A lot of things have changed while Hideo Itami was on the shelf nursing an injury. A majority of the talent he battled with back when he was healthy is gone to the main roster, more established independent guys joined the fold, and whatever momentum he had before being sidelined is not only gone. A vast section of the WWE Universe likely forgot about him during the wave of awesomeness that has been NXT for the last nine months.
The good news for Itami is that he is still scary good. After partaking in a figurative battle on Wednesday night, it appears that the international wrestling star hasn’t missed a beat. It seems as though those in charge of booking NXT continue to think highly of him.
What’s next for him, though? The brand extension ravaged the NXT brand. Does that make him more or less likely to get called up in haste? With NXT being rather fluid in its storytelling approach, do we still have a few dream matches at that level that features Itami?
Thing is, if he wants to make it to the main roster in an expedited fashion, the timing of his return couldn’t have come during a better period of WWE wrestling. While there’s no pinpoint date as to when it will debut on Monday Night Raw, the cruiserweight division is opening up shop again. Luckily for Itami, he fits in the size-range of a wrestler who would qualify to do some damage in that division.
He can fit in that weight class swimmingly, help add instant credibility to it and the move would help explain why he’s been promoted to the main roster so quickly after returning to injury.
That’s the lowest ceiling for Itami, at least in terms relative to where he would debut on the main roster if that’s something the WWE wants to do.
There’s also a more than solid chance that the company feels as though it needs him at NXT for now.

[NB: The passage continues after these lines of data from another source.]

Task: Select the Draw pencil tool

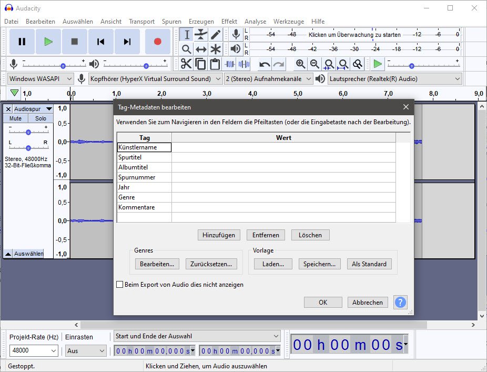Action: pos(216,35)
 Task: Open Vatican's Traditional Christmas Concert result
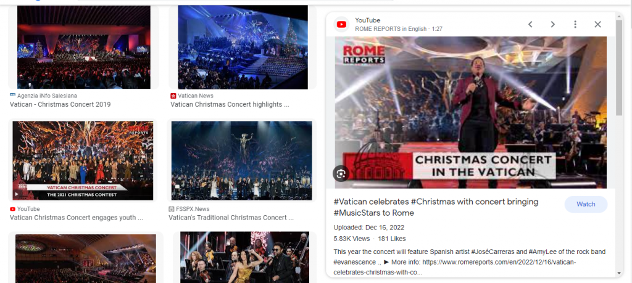231,218
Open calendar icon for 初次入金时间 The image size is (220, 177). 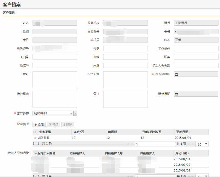(x=177, y=74)
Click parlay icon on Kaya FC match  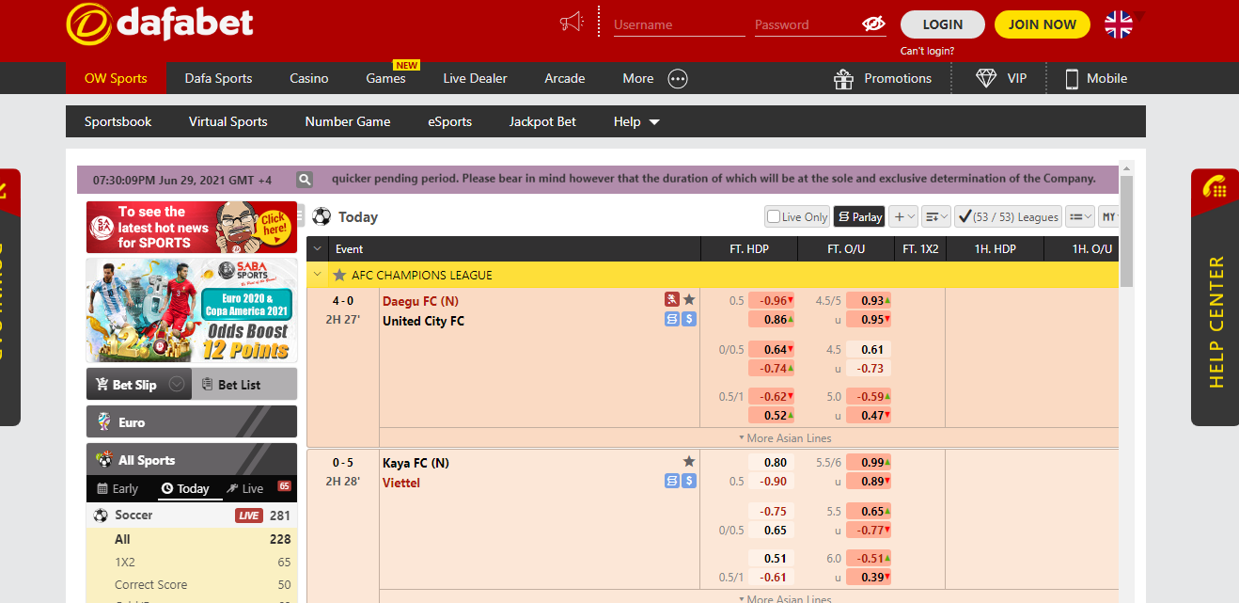(x=672, y=482)
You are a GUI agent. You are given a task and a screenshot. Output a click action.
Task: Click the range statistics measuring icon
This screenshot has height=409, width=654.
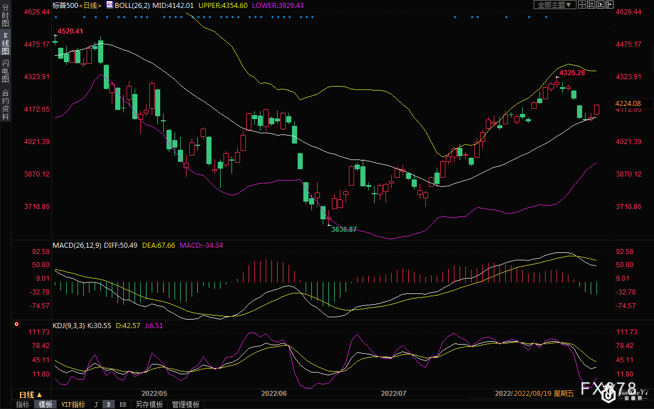591,5
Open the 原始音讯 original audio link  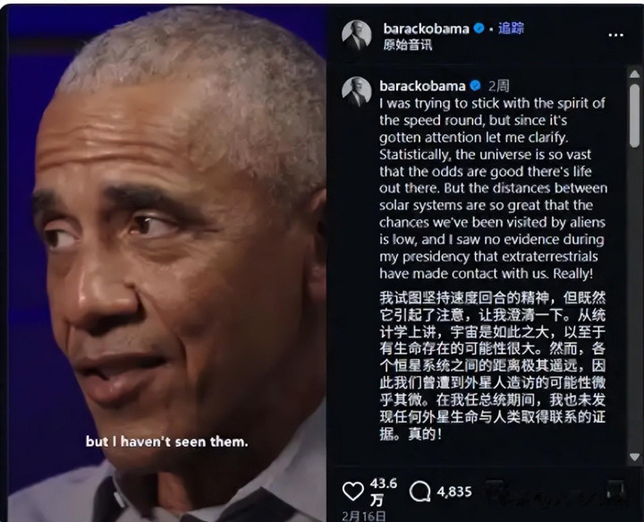click(408, 45)
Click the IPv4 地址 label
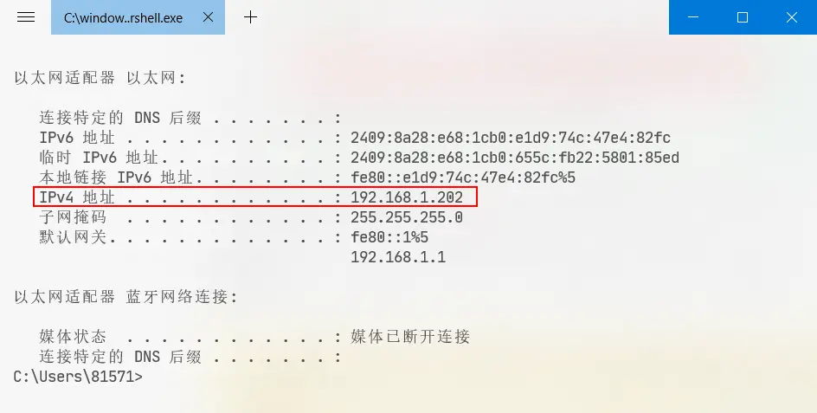 point(77,197)
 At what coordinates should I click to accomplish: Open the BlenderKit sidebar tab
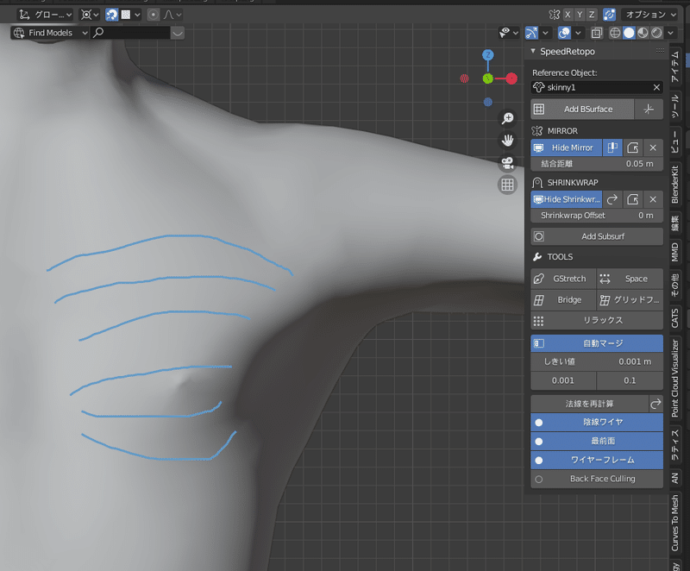674,184
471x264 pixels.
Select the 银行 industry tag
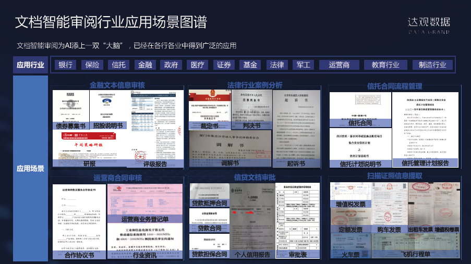[65, 65]
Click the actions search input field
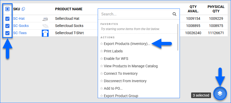Viewport: 231px width, 103px height. tap(136, 14)
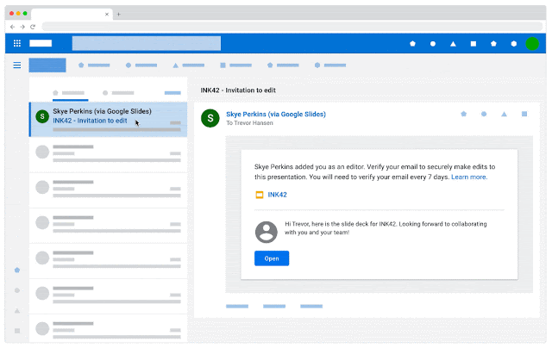Follow the Learn more link
This screenshot has width=552, height=348.
pos(468,177)
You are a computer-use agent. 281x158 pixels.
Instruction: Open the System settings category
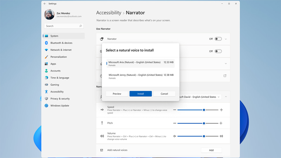tap(54, 36)
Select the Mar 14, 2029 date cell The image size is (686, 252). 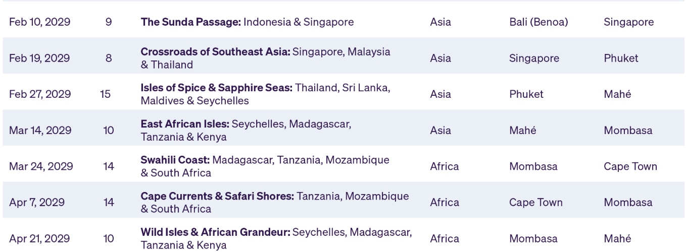click(x=40, y=131)
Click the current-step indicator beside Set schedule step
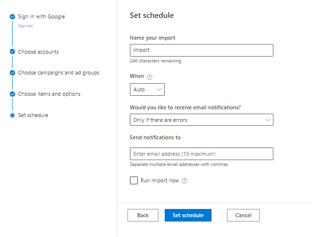This screenshot has height=237, width=312. [12, 115]
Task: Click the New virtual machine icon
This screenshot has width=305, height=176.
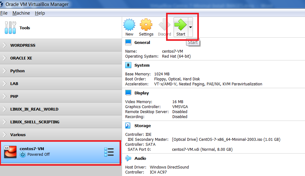Action: coord(129,25)
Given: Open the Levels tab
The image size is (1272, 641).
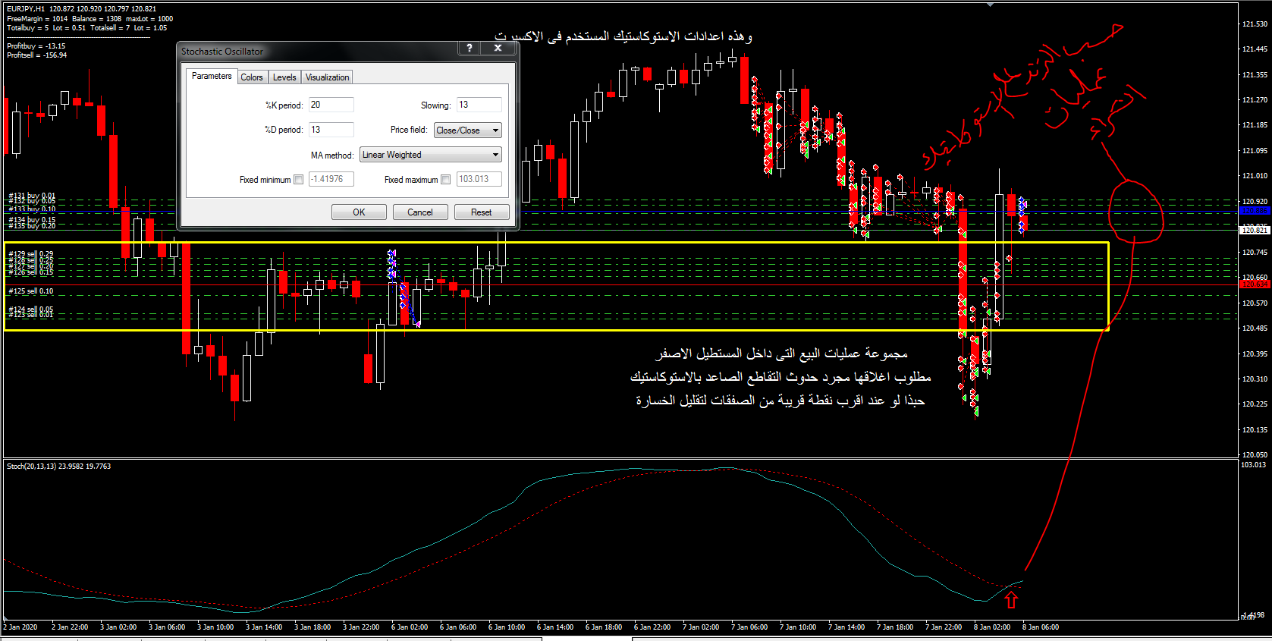Looking at the screenshot, I should pos(284,77).
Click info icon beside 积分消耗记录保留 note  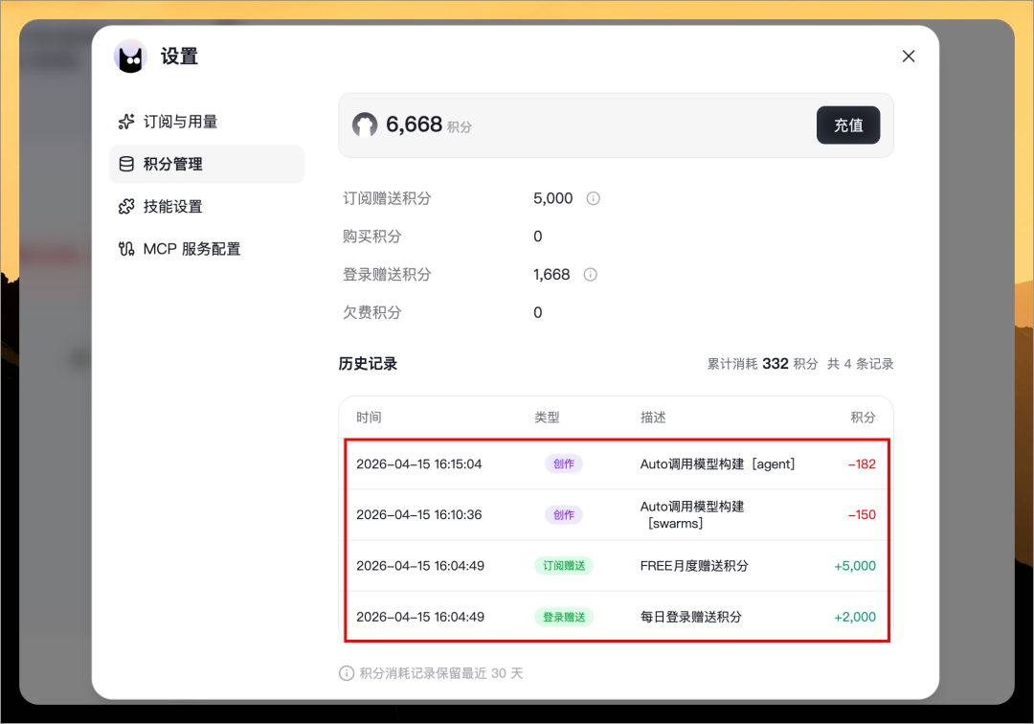pos(347,673)
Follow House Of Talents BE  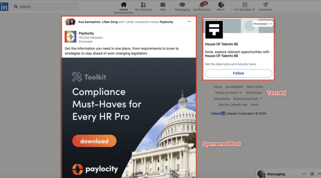pos(238,73)
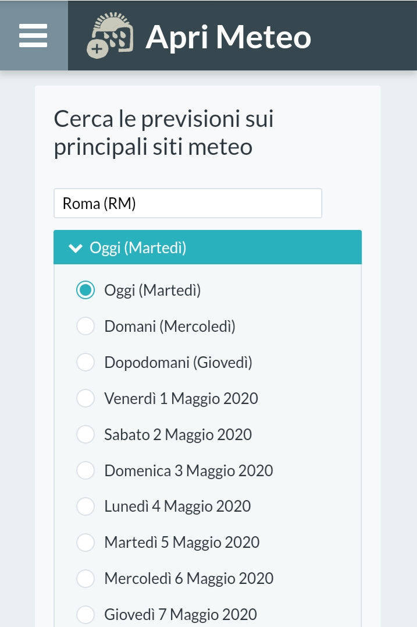Select Venerdì 1 Maggio 2020
Image resolution: width=417 pixels, height=627 pixels.
pyautogui.click(x=85, y=398)
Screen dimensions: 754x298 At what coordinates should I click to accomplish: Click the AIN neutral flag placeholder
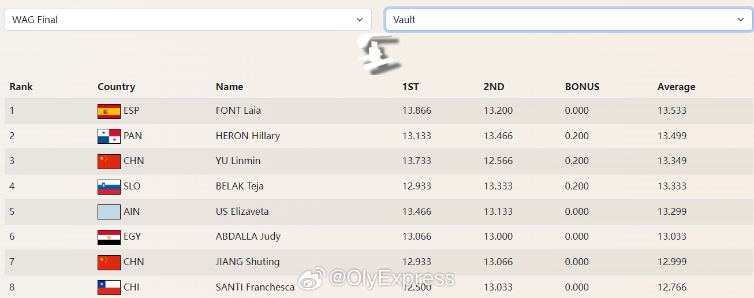pos(109,211)
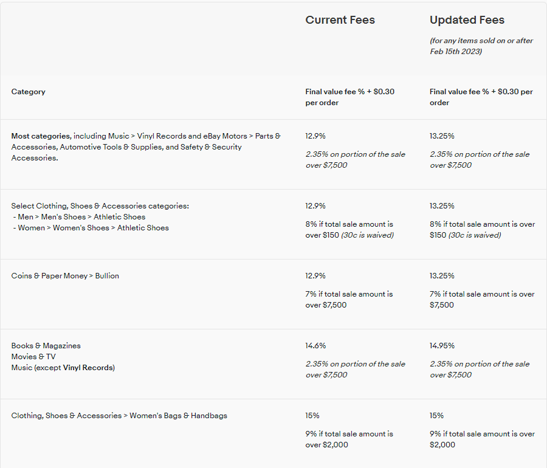Click the 14.6% current fee value

click(315, 346)
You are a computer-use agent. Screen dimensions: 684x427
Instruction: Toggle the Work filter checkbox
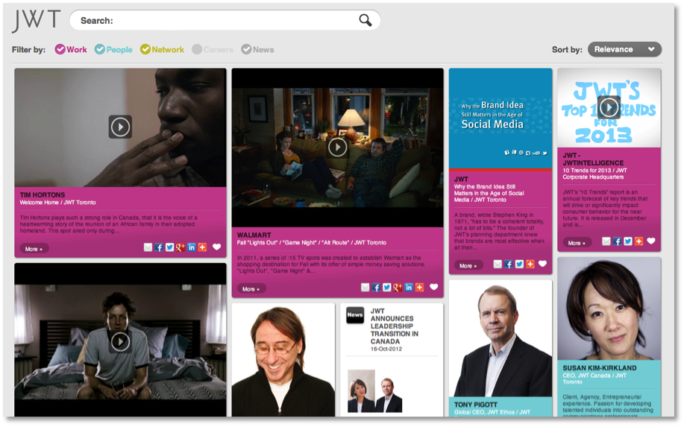(x=60, y=50)
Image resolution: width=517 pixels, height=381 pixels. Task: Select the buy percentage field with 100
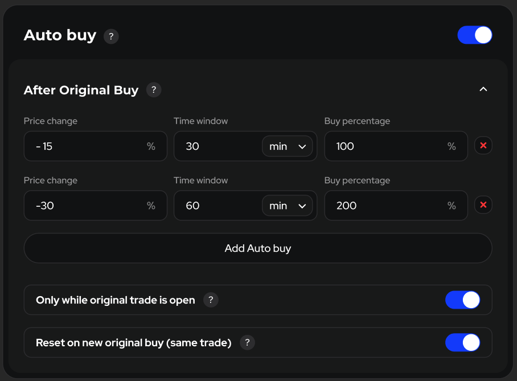point(387,146)
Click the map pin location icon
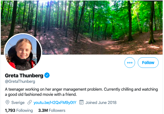 8,103
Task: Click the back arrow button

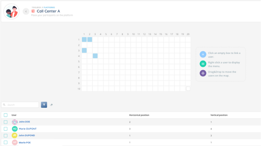Action: [x=26, y=11]
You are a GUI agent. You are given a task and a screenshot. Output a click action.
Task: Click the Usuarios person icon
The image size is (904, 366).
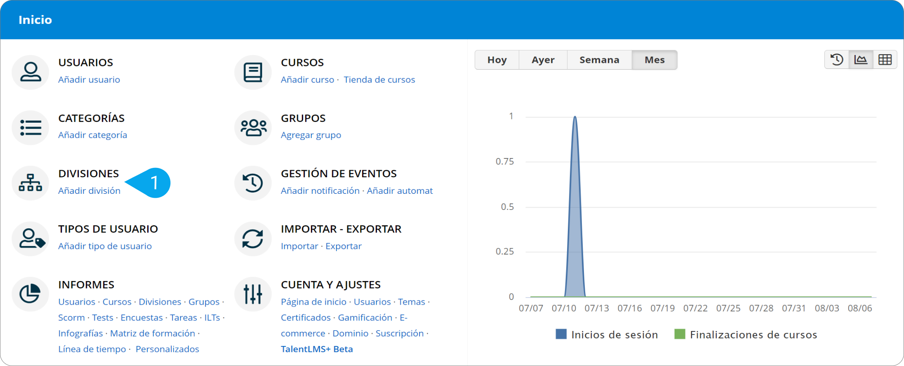30,72
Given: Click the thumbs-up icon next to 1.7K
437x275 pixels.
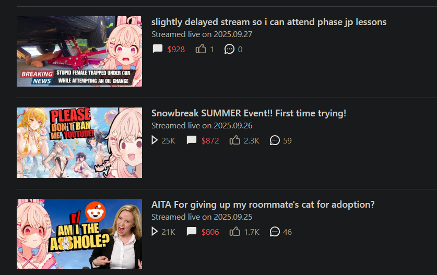Looking at the screenshot, I should tap(235, 232).
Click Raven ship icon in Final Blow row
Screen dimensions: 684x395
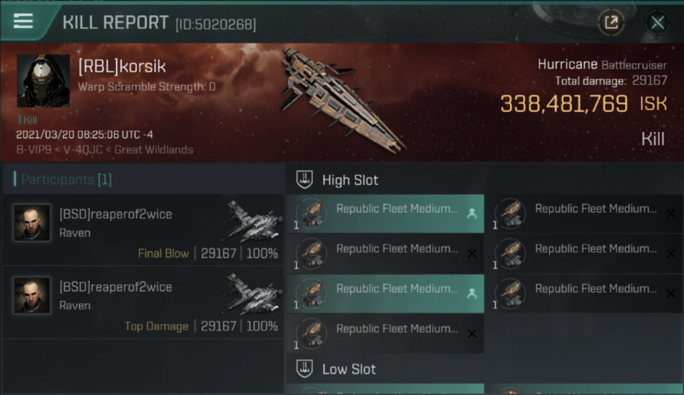pyautogui.click(x=255, y=221)
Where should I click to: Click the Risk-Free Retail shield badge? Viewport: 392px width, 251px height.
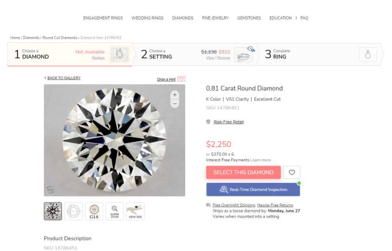[x=207, y=122]

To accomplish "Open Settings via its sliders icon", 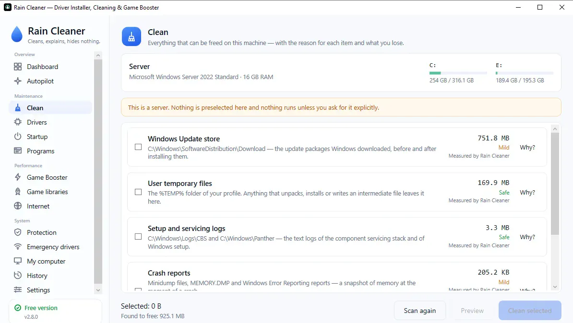I will 18,290.
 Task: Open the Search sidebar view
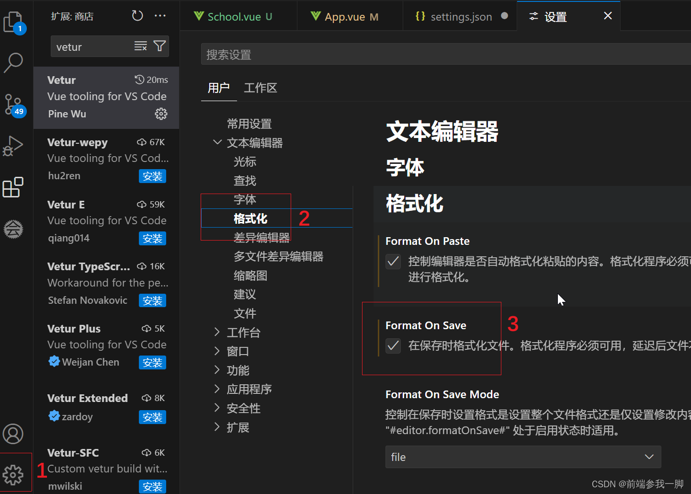point(13,63)
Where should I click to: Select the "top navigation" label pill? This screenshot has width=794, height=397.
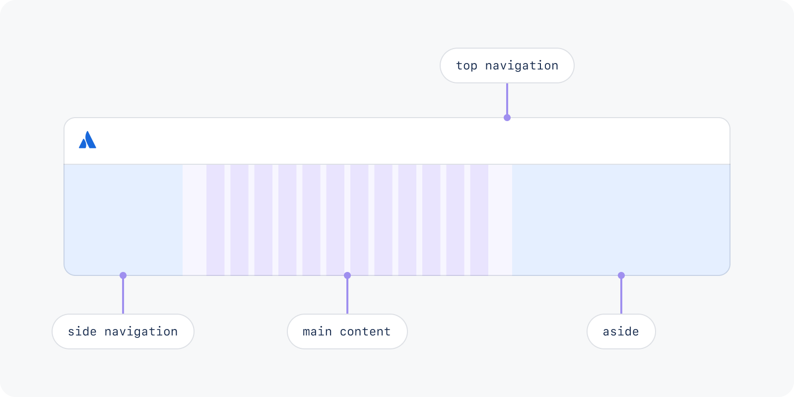[507, 66]
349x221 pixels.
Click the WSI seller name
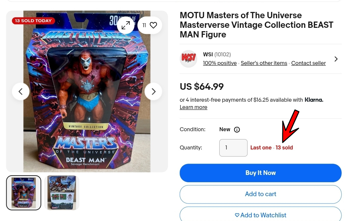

With the roster being picked relatively thin thanks to pre-brand extension call-ups and the draft itself, there aren’t a ton of name guys currently trotting about the WWE’s developmental federation.
It wouldn’t be shocking for the WWE to simply ask Itami to work off some ring rust down at NXT while he helps transition the Network-only federation into a new era of its own. He can help build new stars that are currently unknowns, headline a TakeOver or two, and still make it to the main roster well before his usefulness as an in-ring talent has gone the way of the dinosaurs.
In large credit to Itami, he can fill whatever role the WWE wants him to moving forward. From getting called up, to helping establish the cruiserweight division, to headlining TakeOvers, to putting over younger guys at NXT, to whatever, Itami is currently entering the Swiss Army Knife portion of his WWE career.
What he actually wants might be a different story, however.
He likely didn’t leave the confines of international stardom to forever wrestler in WWE’s developmental league. Itami may very well have dreams of going to the main roster – in some form or fashion – to try to make an impact on Raw or SmackDown to increase his legacy to other-worldly levels.
This, too, is unlikely lost on the WWE. Plus, the company knows that if it wants to keep good relations open with international top stars, keeping a guy like Itami down at NXT for too long – however “too long” happens to be is arguable – can dampen the company’s chances to land other prized free agents down the line.
We would take a somewhat educated guess in surmising that Hideo Itami isn’t long for NXT. While guys like Samoa Joe and Shinsuke Nakamura appear to be the names every Internet Wrestling Community fanboy wants called up next, Itami has paid his dues to get called up as well, and double that – in the realm of the WWE that is – than those wrestlers.
If he doesn’t get called up soon, it isn’t panic time, either. The WWE is simply asking him to help with the rebuild of NXT. He will be fine – and great, mind you – either way.